## Do this
Reproduce word for word everything from the line containing "This screenshot has height=488, width=734." down to the end of the records, leaving the pictures out of your answer.
* Begin Supplied data *
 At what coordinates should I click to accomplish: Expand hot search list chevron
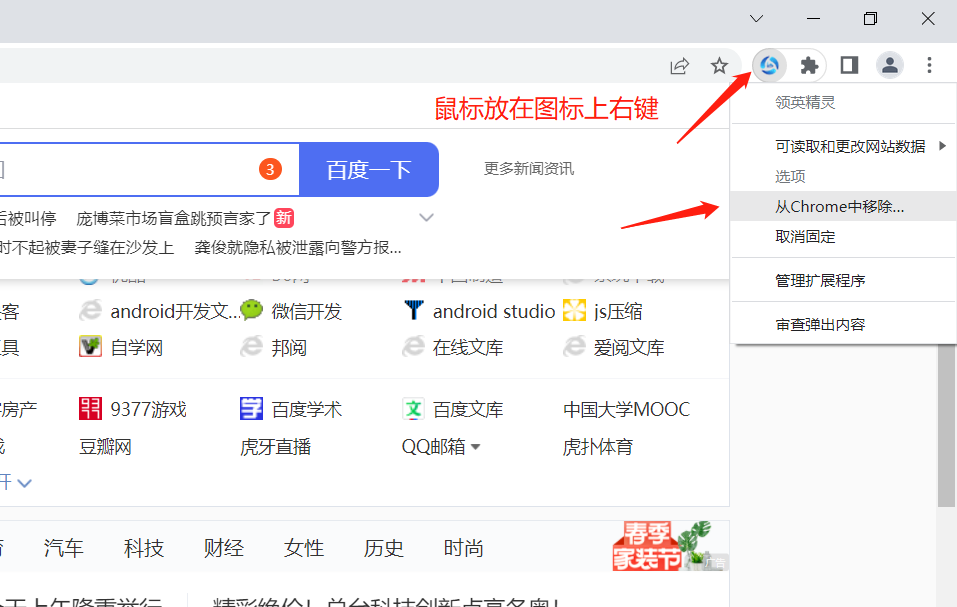(427, 218)
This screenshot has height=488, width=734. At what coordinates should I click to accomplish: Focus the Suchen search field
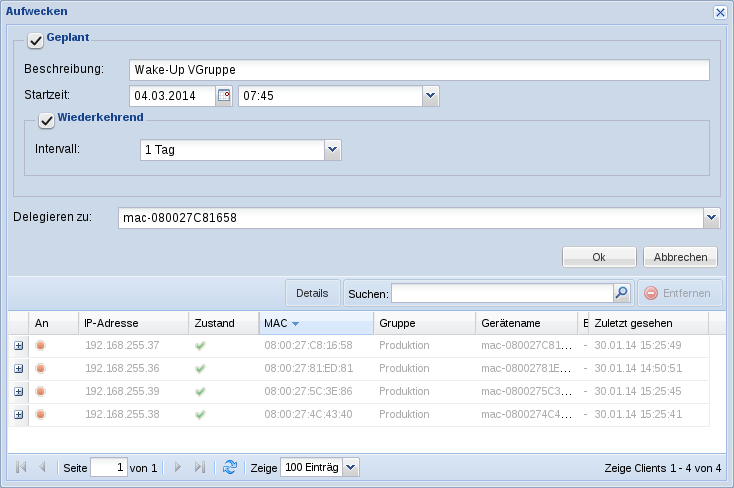click(501, 293)
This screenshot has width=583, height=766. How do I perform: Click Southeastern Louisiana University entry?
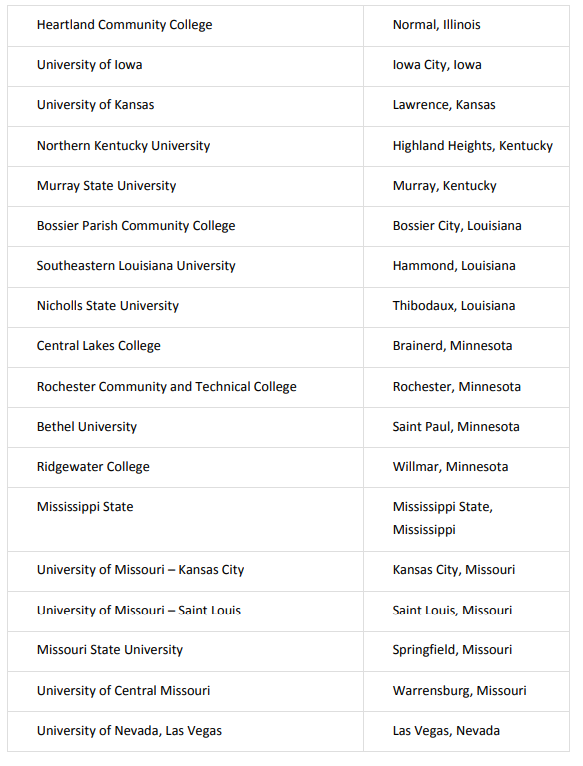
* End Supplied data *
## Solution to this exercise
This screenshot has height=488, width=734. At what coordinates should I click to accomplish: Focus the Suchen search field
click(501, 293)
This screenshot has width=583, height=766. How do I perform: Click Southeastern Louisiana University entry?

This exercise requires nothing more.